Clinical Contracts Associate
Responsible for negotiating site and clinical vendor budgets. Interacts closely with legal department to ensure clinical contracts are fully executed in a timely manner. Tracks invoices associated with clinical contracts.
ESSENTIAL DUTIES AND RESPONSIBILITIES include, but are not limited to:
- Developing Clinical Trial Agreement (CTA) template and budget grid for clinical studies.
- Sending CTA template, budget grid and supporting documentation to sites and serving as primary contact with sites for contracts.
- Negotiating budgets with clinical sites based on parameters defined by Head of Clinical Operations (or designee).

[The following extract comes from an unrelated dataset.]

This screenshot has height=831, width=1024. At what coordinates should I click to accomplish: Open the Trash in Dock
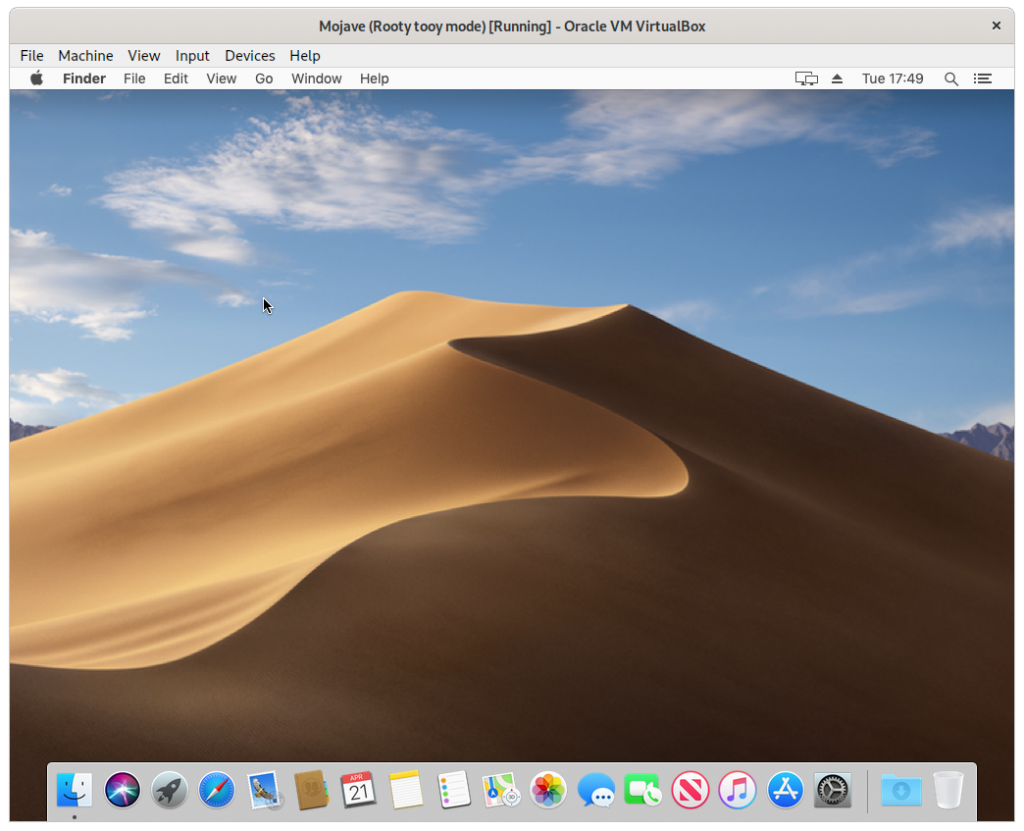coord(948,790)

- Submitting web requests and coordinating with Legal Department on execution of CTAs.
- Understanding clinical protocols so can review and negotiate Statement of Works (SOWs) with clinical vendors.
- Processing work orders, service agreements, consulting agreements, license agreements and CDAs.
- Processing check requests for investigator payments.
- Payment set up and tracking in a Clinical Trial Management System (CTMS).
- Auditing and tracking of Clinical Contract Monitors’ invoices.
Basic knowledge of clinical contracts, contracting process and understanding of budget preparation and accounting skills. Experience with payment set up and tracking in a CTMS is a plus. Must have advanced knowledge of MS Word and Excel. Must have strong organization skills, and excellent communication and interpersonal skills.
EDUCATION and/or EXPERIENCE:
Bachelor degree in science, finance, or business with 3 years experience with clinical contracting in a biotech or pharmaceutical company.